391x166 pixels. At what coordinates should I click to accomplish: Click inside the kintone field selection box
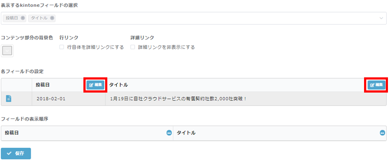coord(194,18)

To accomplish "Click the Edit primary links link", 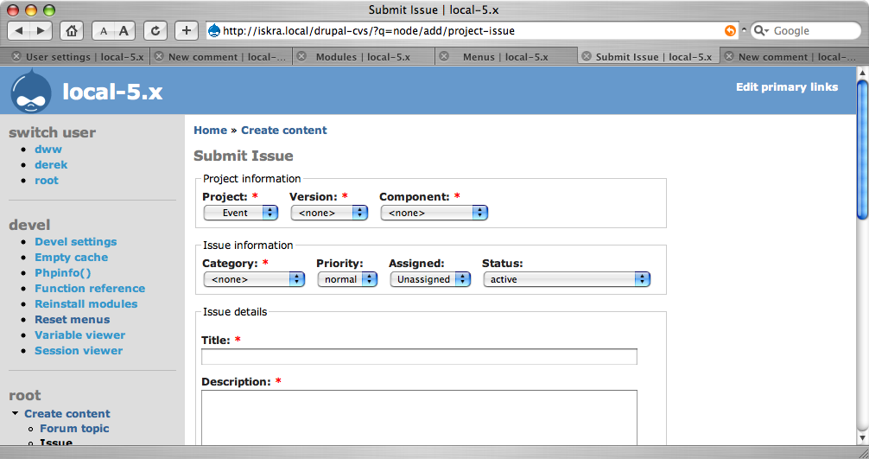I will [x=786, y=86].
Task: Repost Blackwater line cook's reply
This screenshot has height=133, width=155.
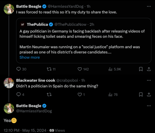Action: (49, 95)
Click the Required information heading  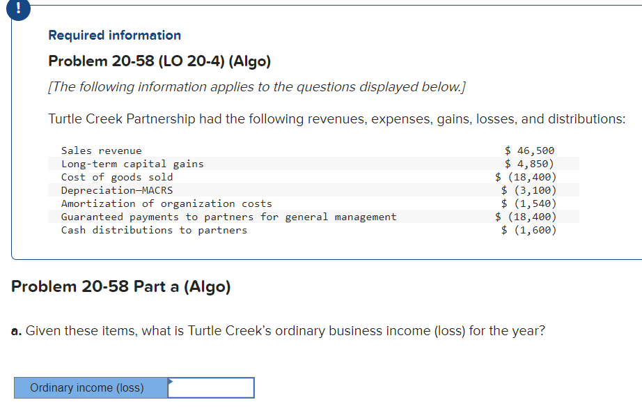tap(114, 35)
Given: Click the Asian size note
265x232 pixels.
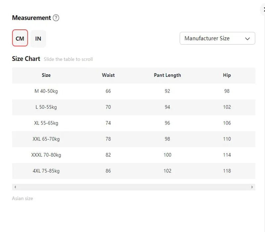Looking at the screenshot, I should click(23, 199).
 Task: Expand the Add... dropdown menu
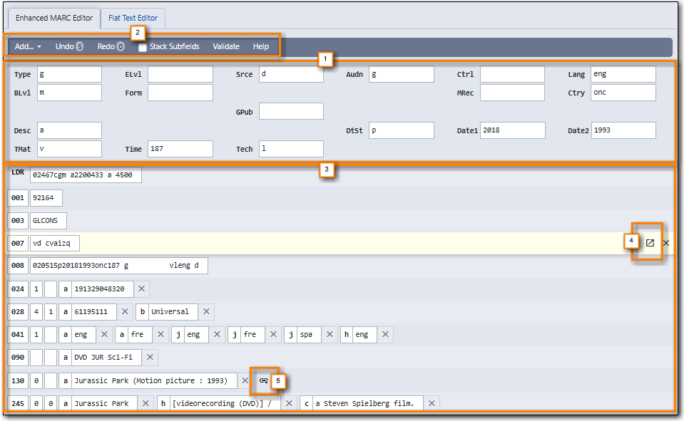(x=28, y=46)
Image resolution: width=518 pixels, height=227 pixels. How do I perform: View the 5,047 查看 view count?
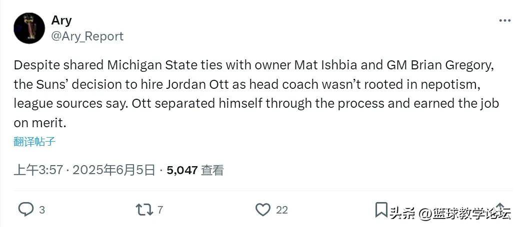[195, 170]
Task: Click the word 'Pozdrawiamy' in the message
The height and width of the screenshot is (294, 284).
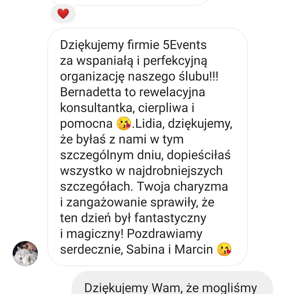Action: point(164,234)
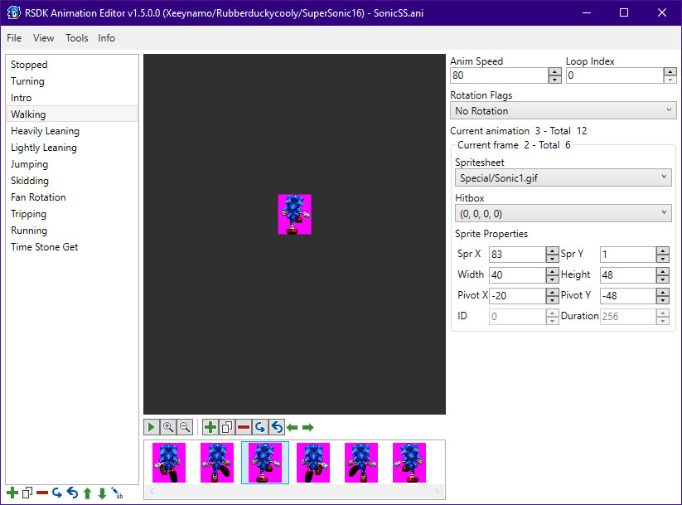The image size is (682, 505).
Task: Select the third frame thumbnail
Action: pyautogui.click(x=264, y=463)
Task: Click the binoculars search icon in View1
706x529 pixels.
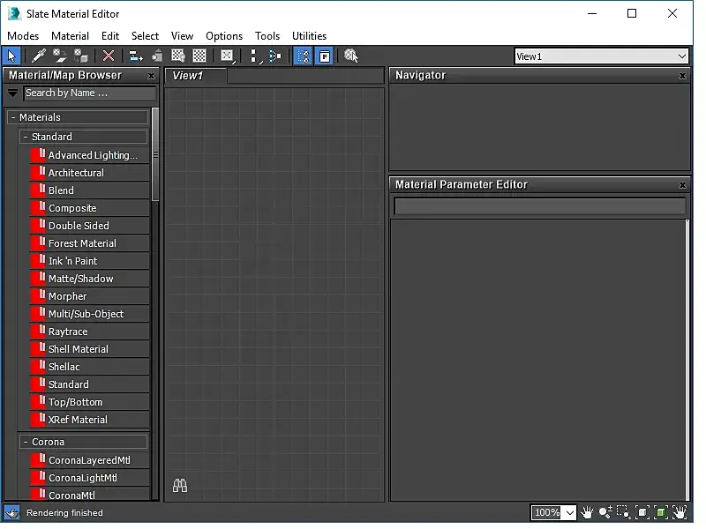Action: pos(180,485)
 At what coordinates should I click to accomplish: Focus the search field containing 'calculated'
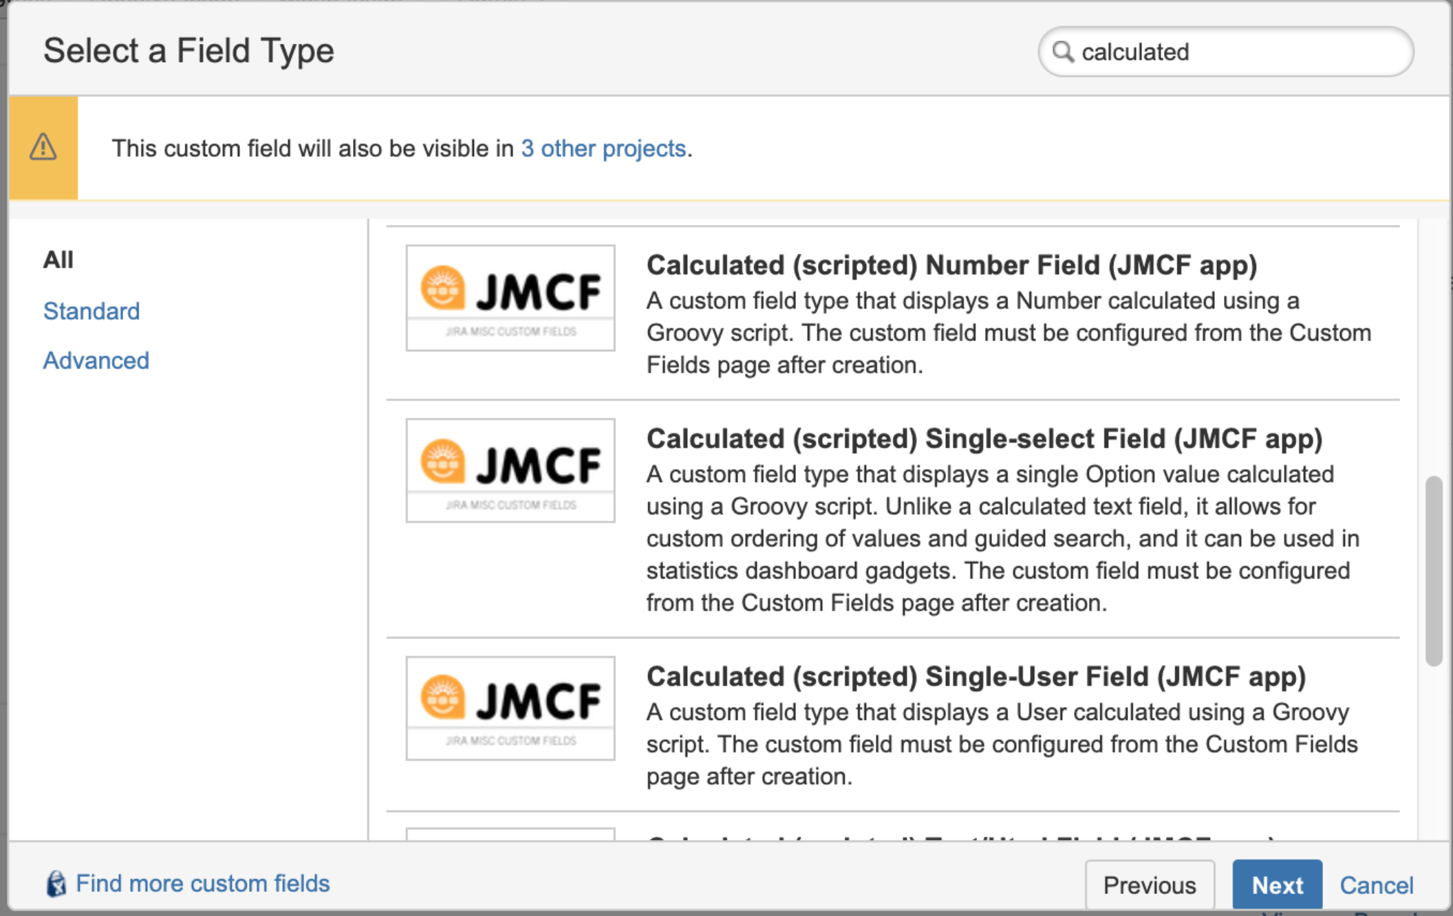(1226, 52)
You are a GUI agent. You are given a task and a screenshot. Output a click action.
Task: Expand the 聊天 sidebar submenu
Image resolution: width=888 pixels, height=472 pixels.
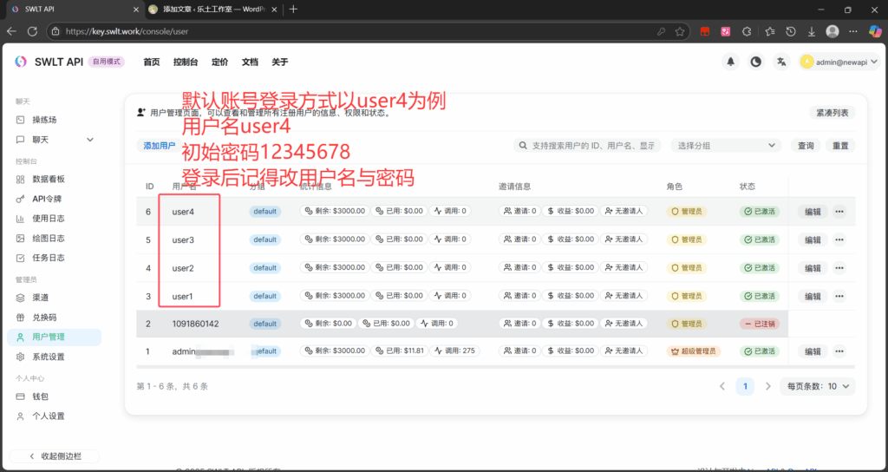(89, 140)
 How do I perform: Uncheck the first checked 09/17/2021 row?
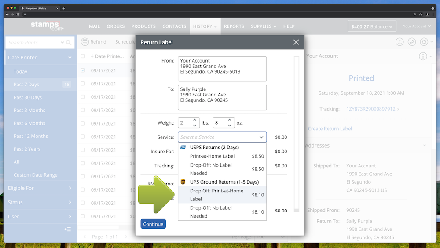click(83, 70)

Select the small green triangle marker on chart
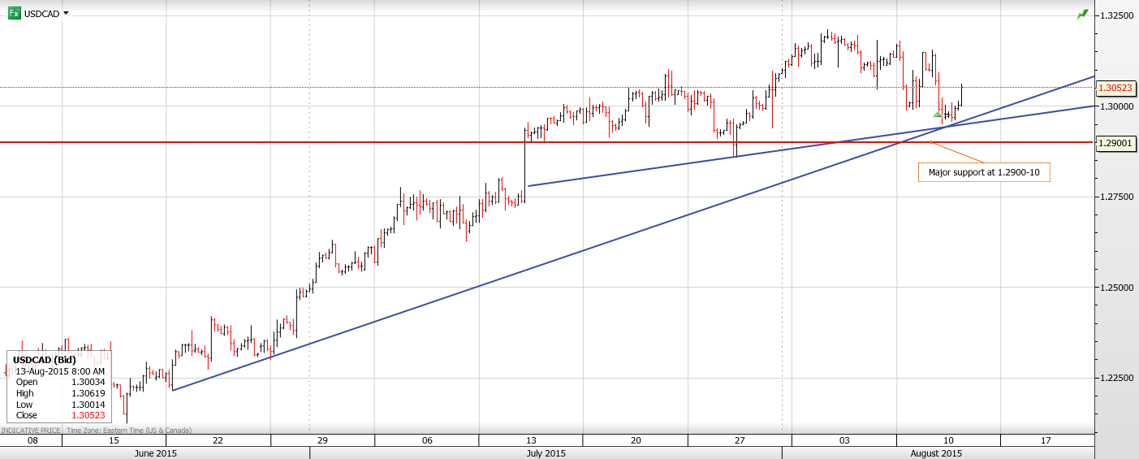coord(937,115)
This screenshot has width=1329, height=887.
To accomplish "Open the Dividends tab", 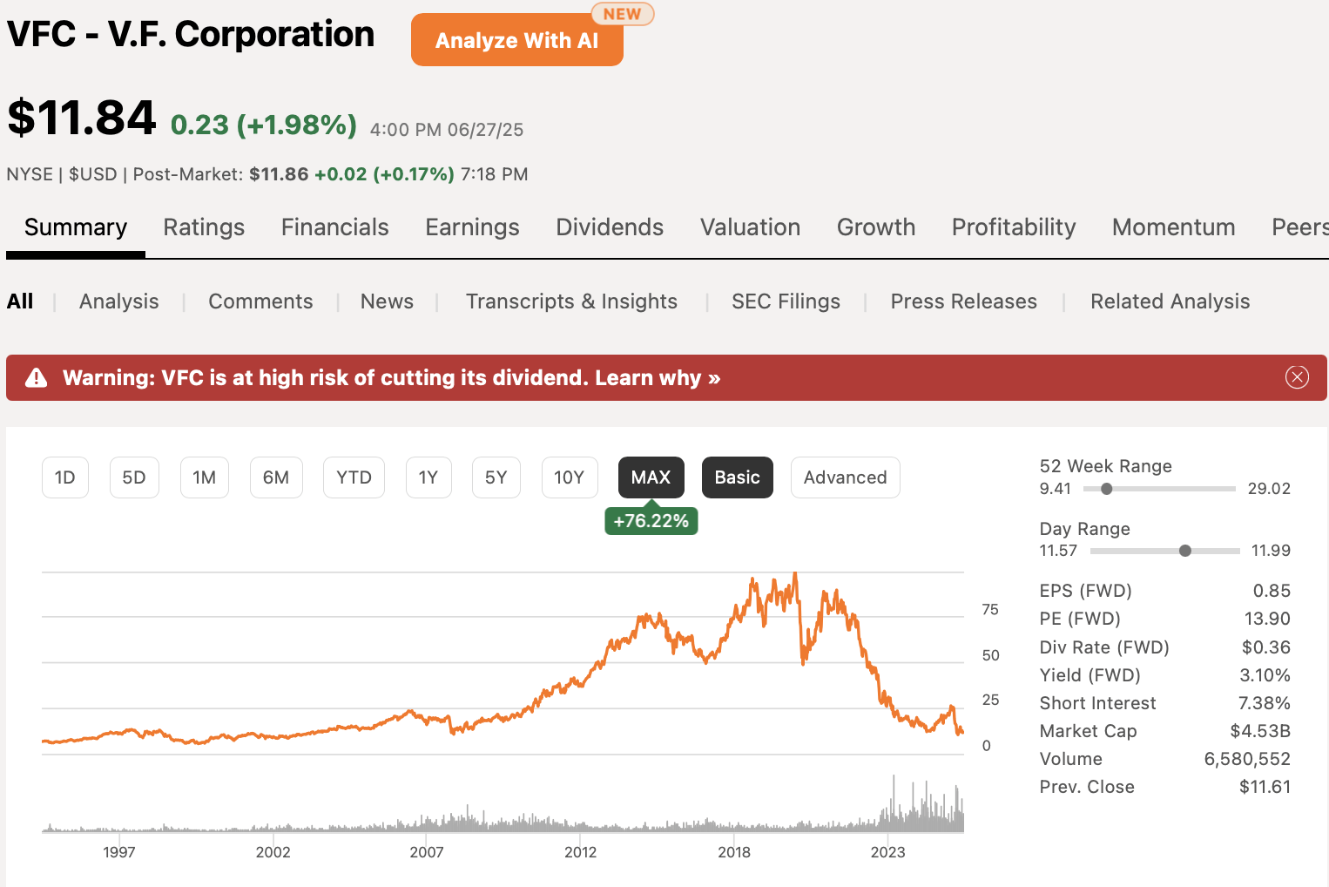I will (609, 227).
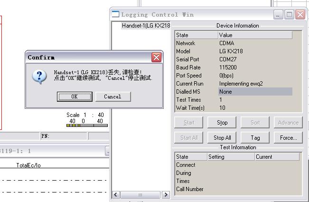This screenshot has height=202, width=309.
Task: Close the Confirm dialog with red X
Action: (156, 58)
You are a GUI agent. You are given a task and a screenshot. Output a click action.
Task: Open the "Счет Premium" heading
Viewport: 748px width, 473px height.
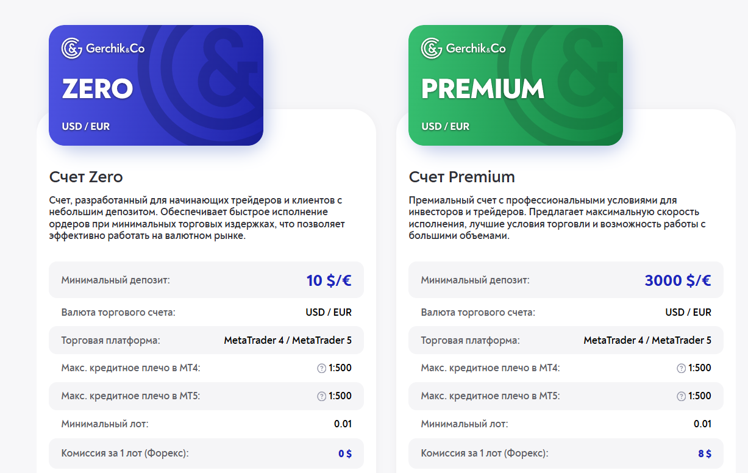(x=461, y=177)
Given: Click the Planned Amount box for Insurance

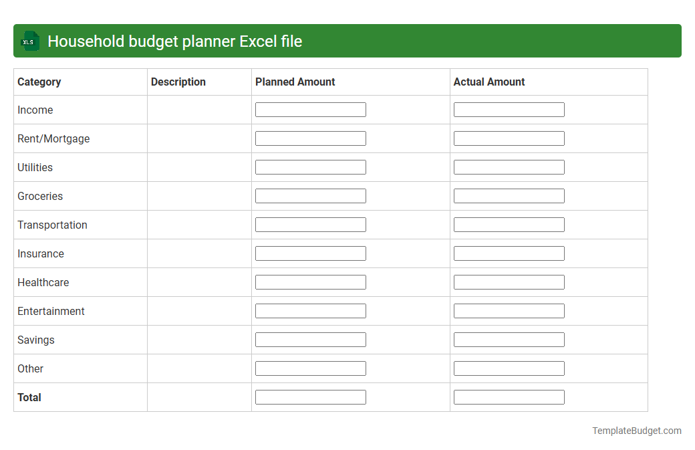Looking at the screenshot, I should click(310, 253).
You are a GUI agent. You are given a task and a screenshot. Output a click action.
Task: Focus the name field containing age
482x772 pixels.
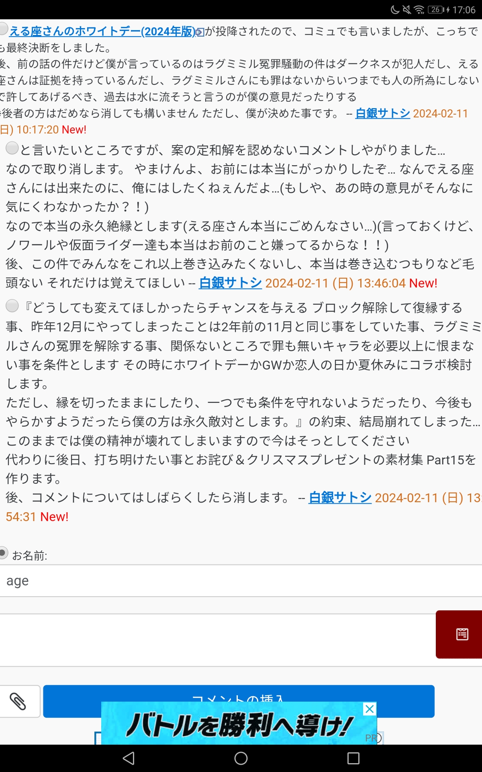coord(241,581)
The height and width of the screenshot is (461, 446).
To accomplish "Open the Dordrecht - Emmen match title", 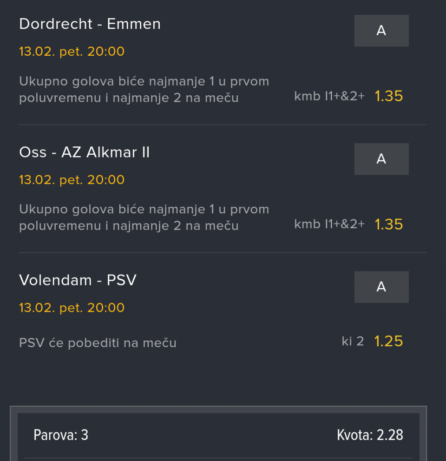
--------------------
**Task to carry out:**
Reproduce the material between the lines holding "Task: Click the binoculars" and "click(83, 70)", inclusive, omitting the pictures.

**Problem solution:**
Task: Click the binoculars search icon in View1
706x529 pixels.
Action: pos(180,485)
 At what coordinates should I click to accomplish: Focus the search field containing 'calculated'
(1226, 52)
You are a GUI agent. You are given a task and a screenshot. Output a click action.
Task: Expand the 聊天 sidebar submenu
Image resolution: width=888 pixels, height=472 pixels.
(89, 140)
 How do I perform: Uncheck the first checked 09/17/2021 row?
click(83, 70)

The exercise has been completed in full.